Accueil Studio – 7 au 13 novembre 2026
Dans le cadre de la Saison Méditerranée
OPENVIA – Vendredi 13 novembre à 19h30
Spectacle – Samedi 23 janvier 2027 dans le. cadre de Horizon Danse, 2ème édition
MachKi
Trois interprètes, trois corps porteurs d’histoires d’exil, de solitude, de survie. Au départ, ils évoluent dans l’intimité, dans le silence, dans un espace clos. Leurs gestes sont contenus, répétitifs, presque invisibles.
Mais peu à peu, ils se transforment; leurs corps se relâchent, s’ouvrent, prennent de la place. Ils se confrontent, se soutiennent, s’allient. Une communauté naît. Ensemble, ils cherchent à briser les murs, à franchir les limites physiques, mentales, sociales.

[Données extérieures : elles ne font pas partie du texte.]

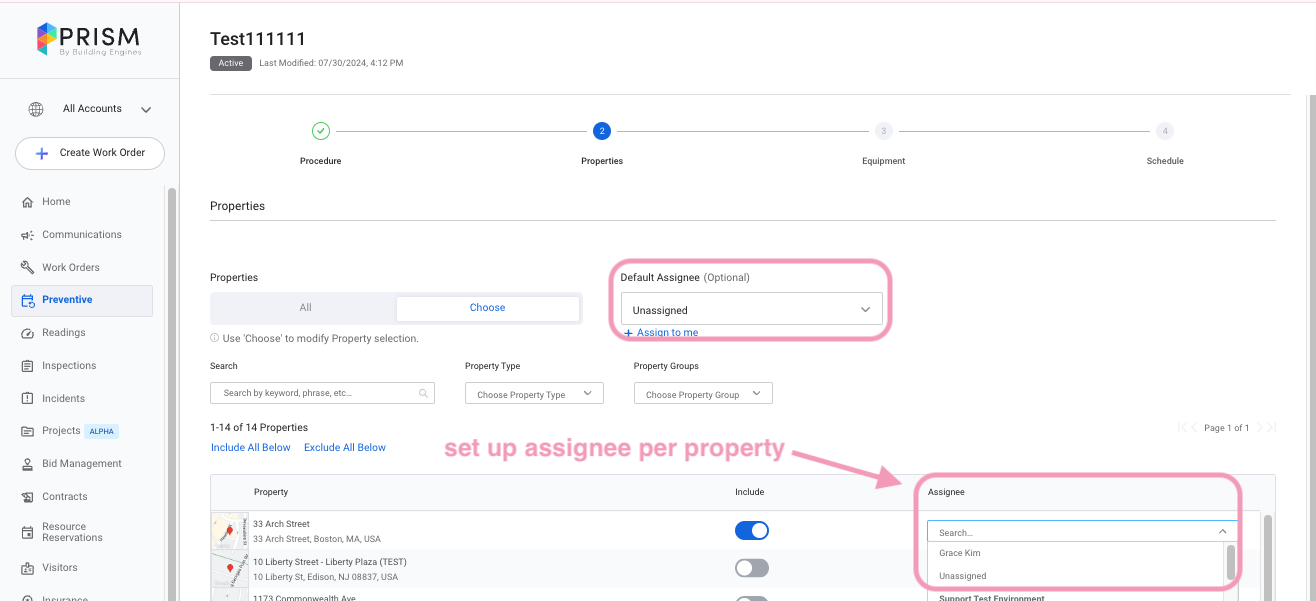
Task: Disable Include toggle for 33 Arch Street
Action: (x=751, y=530)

Ce mouvement ne se fait pas seuls : le public est invité à participer.
Certains spectateurs reçoivent des cartes dès l’entrée. Ces cartes les rendent acteurs, complices de nos choix, de nos hésitations, de nos décisions communes. Entre fragilité et force, échec et renaissance, Mach-Ki est une traversée collective vers l’ouverture.
Une pièce chorégraphique inspirée du mot tunisien «MachKi» qui signifie « battre les cartes ». Ce geste symbolise pour nous un nouveau départ, un changement de trajectoire, la possibilité de redistribuer les rôles, les places, les identités.
Dans cette création, nous voulons explorer la notion de transformation : transformation des corps, des trajectoires, des relations. Trois interprètes, venus d’ailleurs, issus de parcours migratoires complexes, se retrouvent dans un espace clos. À travers le mouvement, ils racontent ce qu’on ne voit pas : la fragilité, l’effort de tenir debout, les tensions intérieures, mais aussi les élans de résistance, les désirs d’ouverture, la solidarité.
Machki questionne la possibilité de cohabiter malgré nos différences, de se réinventer ensemble. C’est une pièce où le corps devient un espace politique, un territoire en lutte et en renaissance.